Robert Harley: You are the only high-end designer I know of who has a formal education in psychoacoustics, and who uses that field as a basis for product design. How has your work in psychoacoustics influenced Meridian products?
Bob Stuart: Oh, completely. Almost every design decision we make in relation to the sound is informed by knowledge about how we hear. Because it’s terribly important to know not only the value of each change you make but the way each component of the error the system makes is going to be interpreted.
What we’re trying to do with any system is not just to minimize the errors that it makes, but to understand how each error operates in the context of the others. You absolutely have to understand psychoacoustics if you’re going to come up with the value of the differences.

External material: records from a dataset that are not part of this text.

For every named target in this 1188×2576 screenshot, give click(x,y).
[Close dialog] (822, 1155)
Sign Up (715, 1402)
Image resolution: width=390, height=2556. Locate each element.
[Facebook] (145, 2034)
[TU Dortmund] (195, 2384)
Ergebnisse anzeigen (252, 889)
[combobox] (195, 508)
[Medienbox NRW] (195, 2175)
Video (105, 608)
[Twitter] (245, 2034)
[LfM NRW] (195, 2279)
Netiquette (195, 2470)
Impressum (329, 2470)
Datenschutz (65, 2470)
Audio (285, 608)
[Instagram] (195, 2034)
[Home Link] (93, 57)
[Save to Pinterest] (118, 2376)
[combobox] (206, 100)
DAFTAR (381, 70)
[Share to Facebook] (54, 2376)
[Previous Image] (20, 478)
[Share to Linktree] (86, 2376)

We’ve done lots of psychoacoustic modeling, studying it in order to determine where the most important areas are. We’re working with all sorts of things ranging from thresholds, to loudness, to how one thing sounds in the presence of another. We work with timing, distortion—how much you can get away with, how much you can’t get away with—and whether you’re creating an error that is spatially disconnected from the thing that caused it in the first place. All these are very important. So yes, I approach audio design fundamentally from the way we hear.
Robert: It seems like that would be a logical foundation for anyone designing audio equipment, but no one else seems to take that approach.
Bob:Yes. It’s odd, isn’t it?
Robert: Usually it’s an electrical engineering approach.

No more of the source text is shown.